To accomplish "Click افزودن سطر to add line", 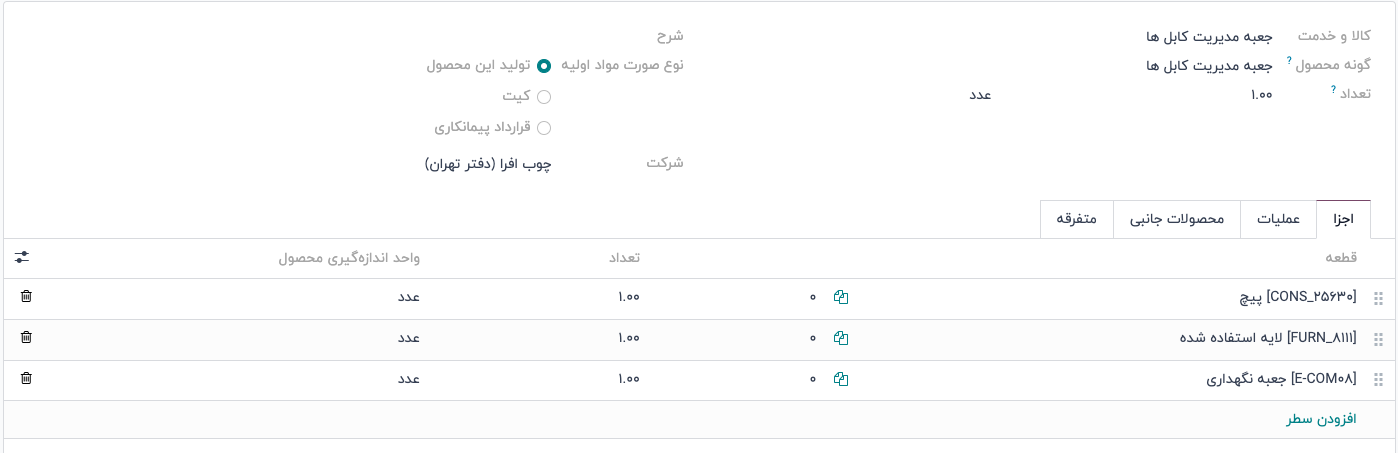I will (1321, 419).
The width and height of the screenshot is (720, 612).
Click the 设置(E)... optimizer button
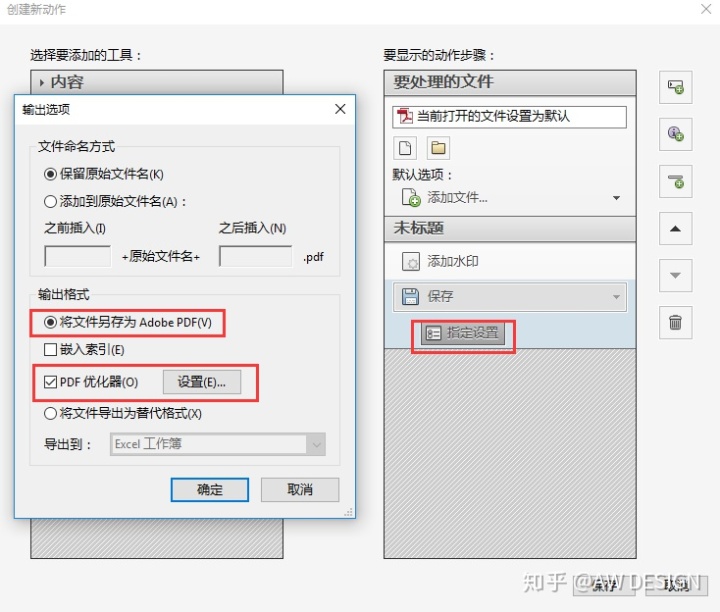[x=202, y=382]
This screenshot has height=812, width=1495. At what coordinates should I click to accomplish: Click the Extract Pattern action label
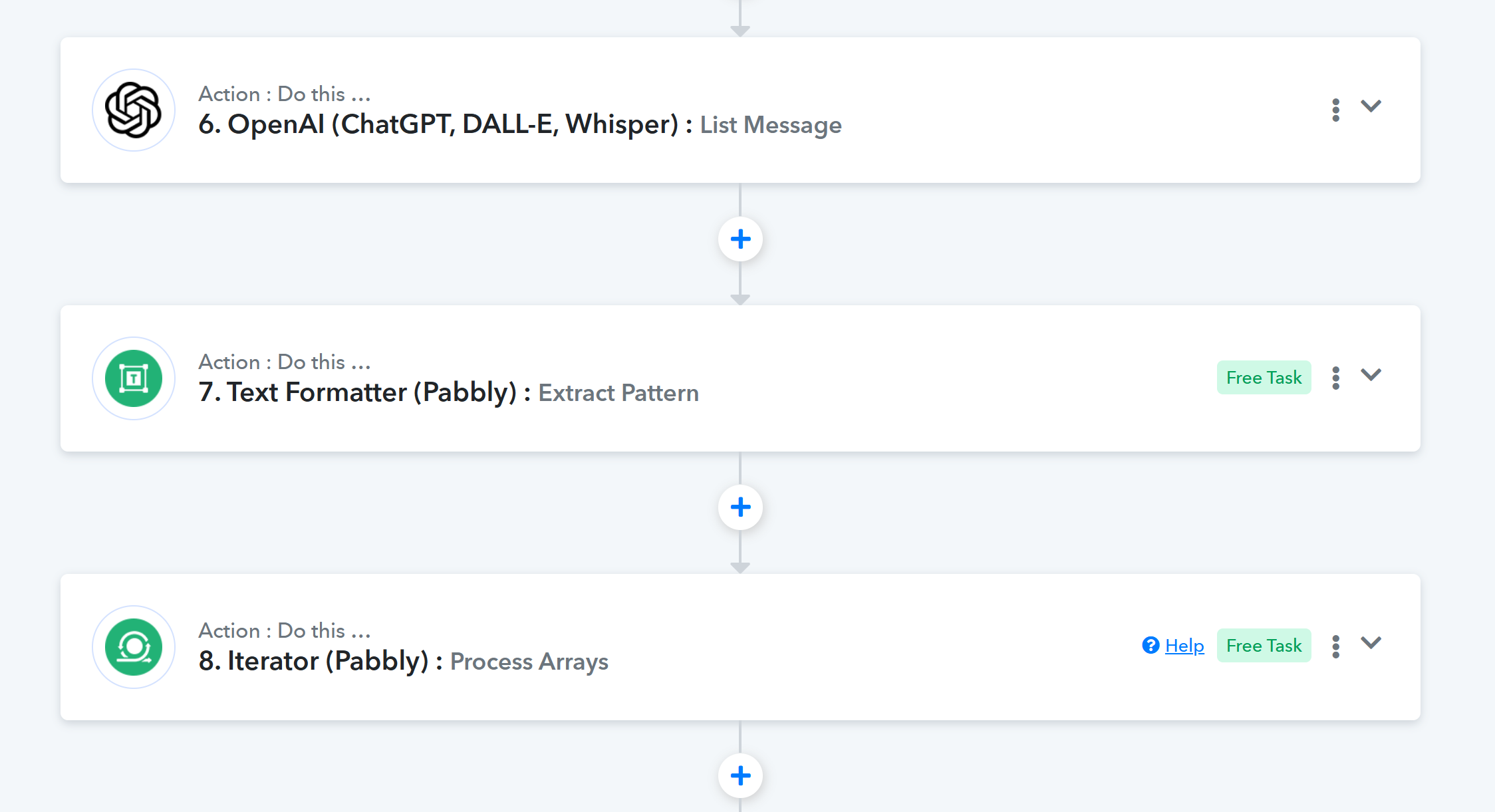coord(618,393)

> **Work to be completed**
Everything from the line containing "The width and" through the end of the data should be printed exactly, line for line, except the pictures.

> **Result**
The width and height of the screenshot is (720, 612).
Click the 设置(E)... optimizer button
[x=202, y=382]
This screenshot has height=812, width=1495. At what coordinates should I click to accomplish: Click the Extract Pattern action label
coord(618,393)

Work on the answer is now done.